Julian Peto has presented us with an example of a chronic infectious disease where the need to combine the principles of infectious and chronic disease analysis is clear. HPV is a chronic infection where the course and outcome of the infection are dependent upon numerous host and agent specific factors. Even before the agent of cervical cancer was determined, the sexual mode of transmission was made clear as the number of partners of the victim and of the victim's spouse were both related to the risk of disease. Now that the agent has been determined, we can proceed to work out the determinants of transmission of that agent in ways that should help better to orient prevention programmes. We can begin to assess what aspects of sexual contact patterns and of host immune responses affect the level of disease in a population. We can then begin to plan both behavioural and biological interventions to prevent disease.
To work out transmission dynamics, we also need to understand the natural history of infection and how infection gets translated into disease and into contagiousness.
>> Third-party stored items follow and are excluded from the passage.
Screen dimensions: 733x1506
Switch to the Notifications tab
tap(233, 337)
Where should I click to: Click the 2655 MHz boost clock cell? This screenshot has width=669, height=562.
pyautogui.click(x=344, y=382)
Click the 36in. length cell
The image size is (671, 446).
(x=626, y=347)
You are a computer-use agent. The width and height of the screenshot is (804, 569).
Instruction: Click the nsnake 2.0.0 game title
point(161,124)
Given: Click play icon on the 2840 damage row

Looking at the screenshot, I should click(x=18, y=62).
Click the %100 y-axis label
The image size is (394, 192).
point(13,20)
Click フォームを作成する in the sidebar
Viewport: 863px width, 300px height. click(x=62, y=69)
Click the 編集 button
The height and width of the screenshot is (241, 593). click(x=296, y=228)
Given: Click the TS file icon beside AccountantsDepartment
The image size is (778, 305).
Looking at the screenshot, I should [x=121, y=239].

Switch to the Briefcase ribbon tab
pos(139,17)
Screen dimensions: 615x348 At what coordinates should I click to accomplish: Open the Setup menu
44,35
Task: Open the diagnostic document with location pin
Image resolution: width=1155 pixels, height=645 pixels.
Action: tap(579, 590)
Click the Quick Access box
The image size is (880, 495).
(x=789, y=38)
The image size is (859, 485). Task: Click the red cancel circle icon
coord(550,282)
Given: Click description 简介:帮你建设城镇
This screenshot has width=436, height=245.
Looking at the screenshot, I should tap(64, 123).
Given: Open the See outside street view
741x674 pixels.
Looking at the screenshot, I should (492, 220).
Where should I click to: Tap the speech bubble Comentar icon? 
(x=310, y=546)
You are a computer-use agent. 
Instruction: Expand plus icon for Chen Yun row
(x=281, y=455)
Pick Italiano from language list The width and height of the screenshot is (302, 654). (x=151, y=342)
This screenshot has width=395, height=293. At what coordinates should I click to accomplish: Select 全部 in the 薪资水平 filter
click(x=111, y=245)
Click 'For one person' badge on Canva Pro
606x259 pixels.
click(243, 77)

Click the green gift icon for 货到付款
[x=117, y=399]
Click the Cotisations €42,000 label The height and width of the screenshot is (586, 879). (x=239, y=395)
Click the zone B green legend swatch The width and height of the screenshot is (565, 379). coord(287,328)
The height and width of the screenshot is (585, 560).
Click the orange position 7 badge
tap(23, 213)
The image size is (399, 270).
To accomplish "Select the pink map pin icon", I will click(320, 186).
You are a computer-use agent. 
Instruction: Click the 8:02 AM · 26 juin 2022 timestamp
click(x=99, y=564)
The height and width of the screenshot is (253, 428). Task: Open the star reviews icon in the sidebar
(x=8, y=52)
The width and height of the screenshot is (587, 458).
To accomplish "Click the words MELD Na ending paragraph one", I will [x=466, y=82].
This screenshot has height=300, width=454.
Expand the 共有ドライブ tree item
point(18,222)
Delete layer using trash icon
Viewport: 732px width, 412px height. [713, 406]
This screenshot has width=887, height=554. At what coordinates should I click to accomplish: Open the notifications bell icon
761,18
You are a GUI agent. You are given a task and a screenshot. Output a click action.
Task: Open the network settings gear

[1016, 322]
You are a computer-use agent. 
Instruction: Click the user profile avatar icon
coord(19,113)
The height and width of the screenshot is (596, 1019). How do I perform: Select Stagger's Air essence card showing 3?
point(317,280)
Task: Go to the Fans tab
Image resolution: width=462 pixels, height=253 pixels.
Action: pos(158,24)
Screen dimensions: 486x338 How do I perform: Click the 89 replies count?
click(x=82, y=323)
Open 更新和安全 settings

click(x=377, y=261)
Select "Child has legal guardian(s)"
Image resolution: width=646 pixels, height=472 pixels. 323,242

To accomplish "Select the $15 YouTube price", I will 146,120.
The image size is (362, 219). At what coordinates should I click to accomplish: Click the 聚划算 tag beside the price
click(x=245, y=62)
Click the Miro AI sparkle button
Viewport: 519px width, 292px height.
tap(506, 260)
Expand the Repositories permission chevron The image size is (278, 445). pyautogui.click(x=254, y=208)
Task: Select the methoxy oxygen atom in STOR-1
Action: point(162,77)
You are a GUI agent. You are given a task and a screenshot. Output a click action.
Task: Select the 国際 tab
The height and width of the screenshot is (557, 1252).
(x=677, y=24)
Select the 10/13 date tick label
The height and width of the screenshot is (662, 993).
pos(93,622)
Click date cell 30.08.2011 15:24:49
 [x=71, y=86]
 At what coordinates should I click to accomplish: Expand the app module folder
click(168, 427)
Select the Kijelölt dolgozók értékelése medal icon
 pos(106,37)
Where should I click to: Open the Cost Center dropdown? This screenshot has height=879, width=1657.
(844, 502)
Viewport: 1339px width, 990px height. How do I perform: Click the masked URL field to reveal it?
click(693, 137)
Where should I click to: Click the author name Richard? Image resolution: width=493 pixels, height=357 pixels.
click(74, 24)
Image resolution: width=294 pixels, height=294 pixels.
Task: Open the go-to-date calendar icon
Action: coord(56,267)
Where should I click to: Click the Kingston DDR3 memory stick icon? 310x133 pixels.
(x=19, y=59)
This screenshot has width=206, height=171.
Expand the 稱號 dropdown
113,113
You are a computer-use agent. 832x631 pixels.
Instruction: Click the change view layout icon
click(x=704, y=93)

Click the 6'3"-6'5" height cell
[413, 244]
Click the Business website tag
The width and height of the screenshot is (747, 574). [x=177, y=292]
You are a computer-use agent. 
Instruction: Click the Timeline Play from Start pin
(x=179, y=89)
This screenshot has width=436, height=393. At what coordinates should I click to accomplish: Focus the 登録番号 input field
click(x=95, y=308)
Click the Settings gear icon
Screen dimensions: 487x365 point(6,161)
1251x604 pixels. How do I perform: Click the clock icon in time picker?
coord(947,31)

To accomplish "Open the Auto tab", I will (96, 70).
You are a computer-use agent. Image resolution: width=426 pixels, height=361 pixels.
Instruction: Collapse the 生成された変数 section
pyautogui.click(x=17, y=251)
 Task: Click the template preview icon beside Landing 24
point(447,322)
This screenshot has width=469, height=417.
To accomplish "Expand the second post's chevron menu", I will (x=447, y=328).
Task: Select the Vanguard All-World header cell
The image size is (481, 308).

As Julian Peto suggests, the natural history of HPV is complex and heterogenous.
The long incubation period of AIDS, with variation in infectiousness over its course, has emphasized the need to model progression of the disease process. The models used for progression of HIV infection to AIDS have generally been staged Markov models that imply a one-way progression from infection to AIDS to death and so do not allow for temporary remissions in the progression of the disease. Such models have negative exponential distributions for the transit times in a stage and independence of transit times in successive stages (Longini et al. 1992, Longini et al. 1991). In our studies to estimate transmission probabilities from data on the Chicago MACS cohort, by stage of infection, we found it necessary to examine progression in the cohort.
The Multicenter AIDS Cohort Study (MACS) involves 4 cohorts of male homosexuals recruited in 1984 in 4 cities: Baltimore, Chicago, Los Angeles and Pittsburgh (Kaslow et al. 1987). Approximately every 6 months, the participants had physical examinations, had blood drawn and filled out a questionnaire on sexual practices. We examine progression in the Chicago MACS cohort which consisted of 1020 individuals at the start of the study. We present data on the first to twelfth waves of examinations, covering the period 1984–90.
Cumulative plots of seropositivity for HIV-1 show that approximately 40% of the Chicago cohort was HIV(+) by the first wave and that about 70 more seroconversions occurred from wave 1 to wave 12. The experience of the other cohorts was similar. Thus roughly 85% of the infections occurred before the first wave of examinations.